* **Task**
Drop all images. Then write out each line below exactly as given.

* **Records**
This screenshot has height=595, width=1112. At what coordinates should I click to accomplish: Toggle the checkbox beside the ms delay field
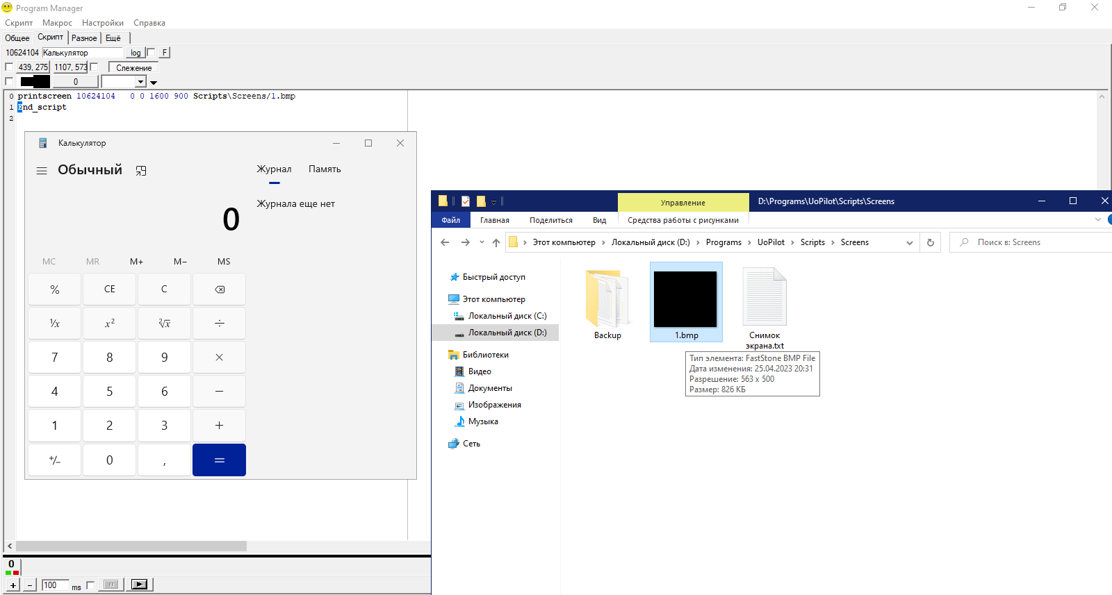point(90,585)
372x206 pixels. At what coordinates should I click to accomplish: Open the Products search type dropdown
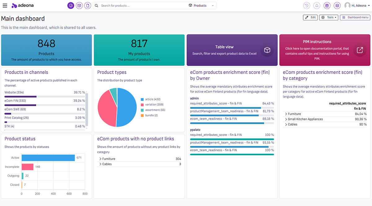[x=201, y=6]
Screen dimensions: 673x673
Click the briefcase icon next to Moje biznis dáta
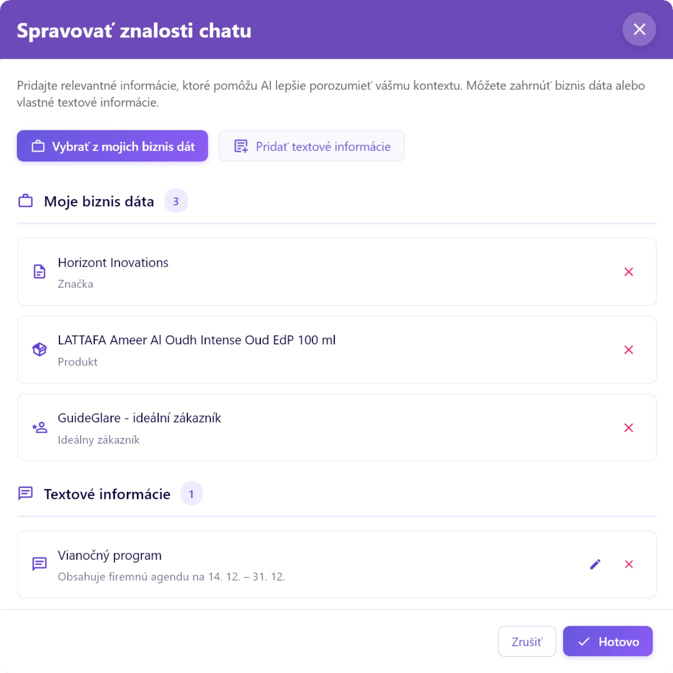[x=26, y=200]
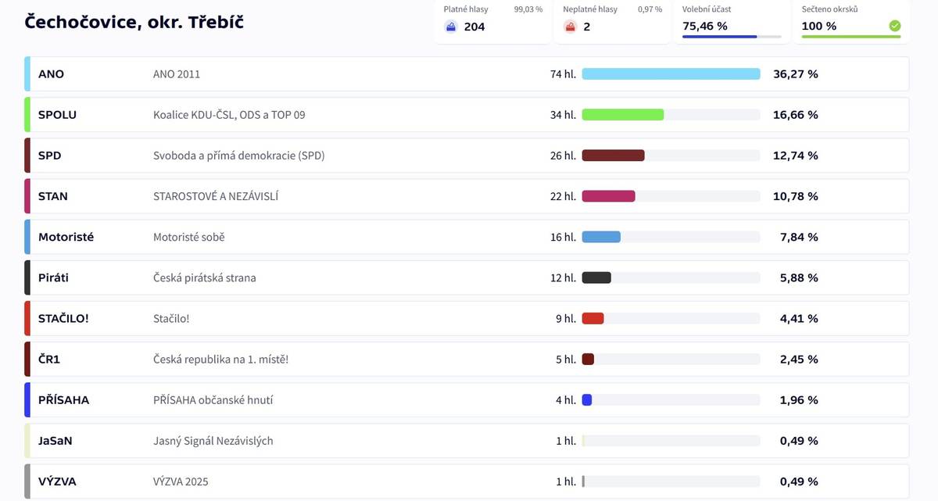The width and height of the screenshot is (938, 501).
Task: Click the light blue ANO color marker
Action: [x=27, y=74]
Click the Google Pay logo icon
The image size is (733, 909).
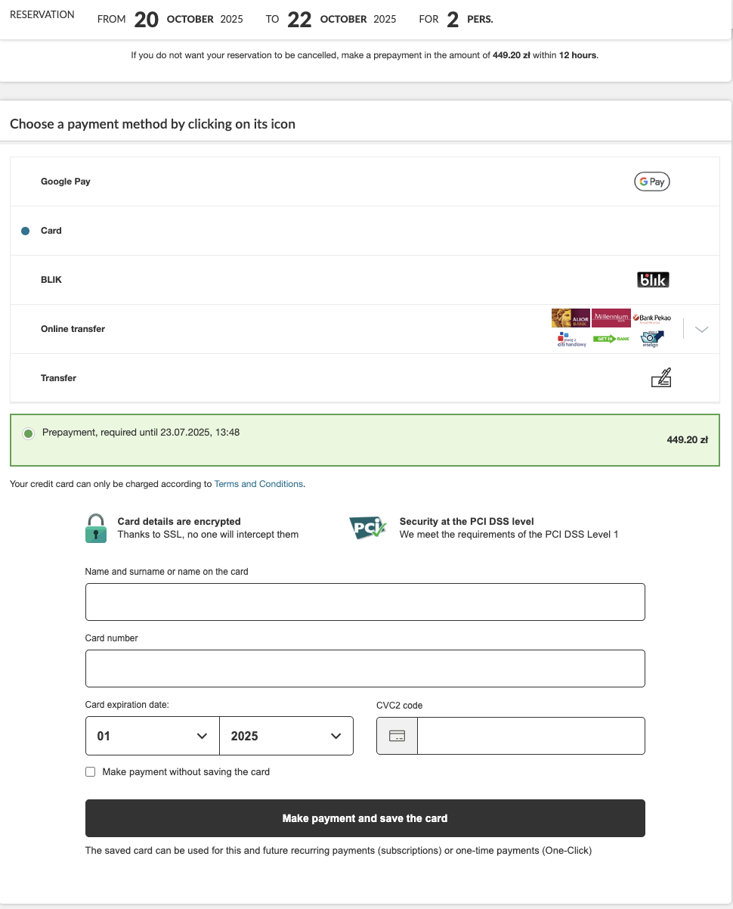[651, 181]
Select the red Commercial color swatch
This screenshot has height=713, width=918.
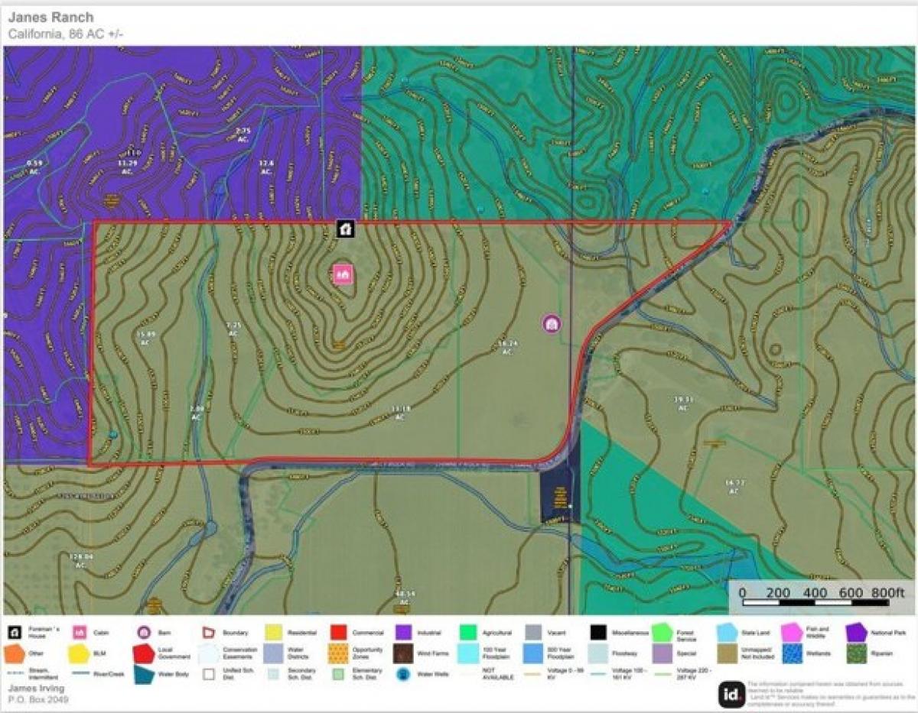click(x=338, y=633)
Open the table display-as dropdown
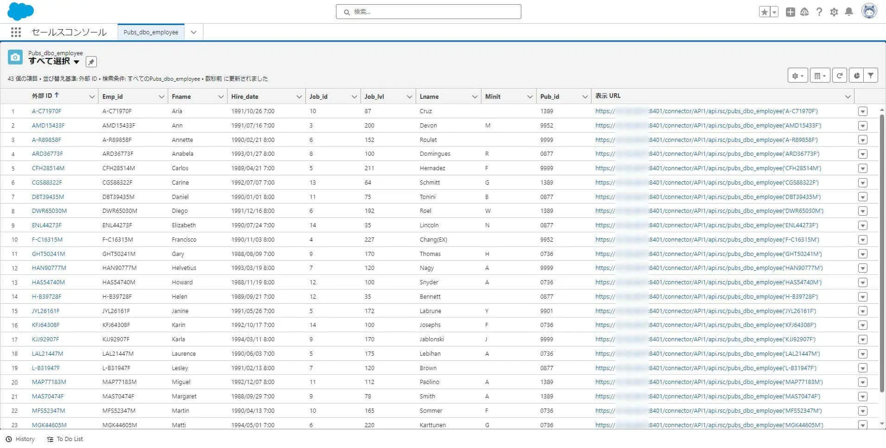Image resolution: width=886 pixels, height=448 pixels. pyautogui.click(x=819, y=76)
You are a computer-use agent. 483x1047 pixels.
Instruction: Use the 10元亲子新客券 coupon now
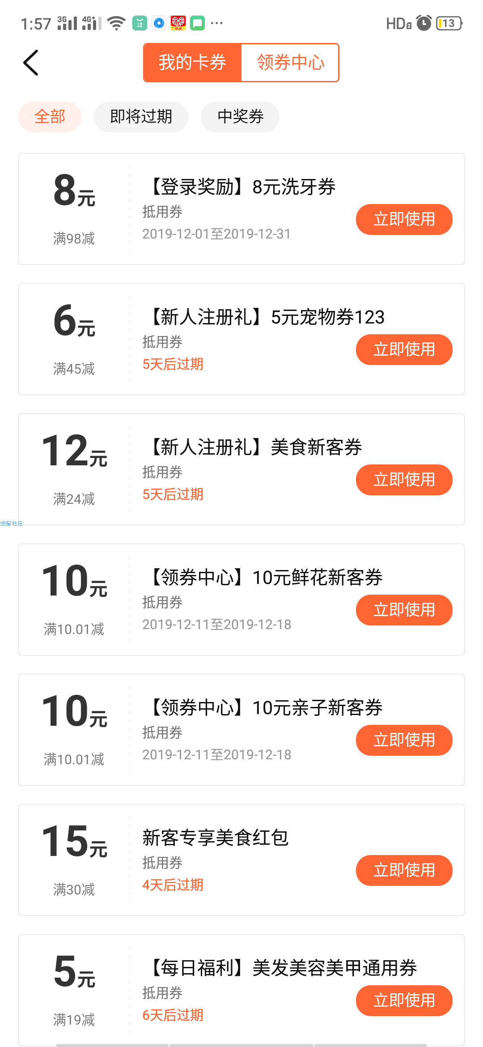click(404, 740)
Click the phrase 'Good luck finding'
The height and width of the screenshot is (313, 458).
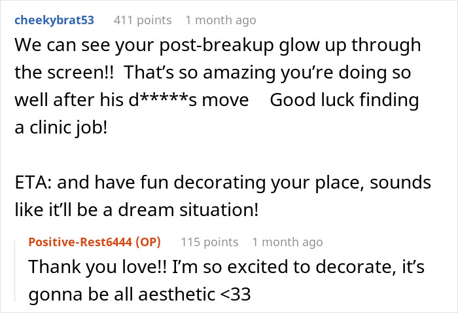pyautogui.click(x=344, y=100)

* **Result of this task**
This screenshot has height=595, width=1112. At what coordinates should I click to accomplish: Toggle the checkbox beside the ms delay field
point(90,585)
372x206 pixels. At what coordinates should I click to accomplish: Open the Products search type dropdown
[x=201, y=6]
Screen dimensions: 673x673
Click the briefcase icon next to Moje biznis dáta
[x=26, y=200]
The width and height of the screenshot is (938, 501).
Task: Click the light blue ANO color marker
Action: [x=27, y=74]
Click the Google Pay logo icon
The image size is (733, 909).
[651, 181]
Select the red Commercial color swatch
This screenshot has height=713, width=918.
click(x=338, y=633)
Open the table display-as dropdown
Image resolution: width=886 pixels, height=448 pixels. pyautogui.click(x=819, y=76)
You are a computer-use agent. 483x1047 pixels.
Instruction: Use the 10元亲子新客券 coupon now
click(404, 740)
Click the phrase 'Good luck finding'
The height and width of the screenshot is (313, 458).
pyautogui.click(x=344, y=100)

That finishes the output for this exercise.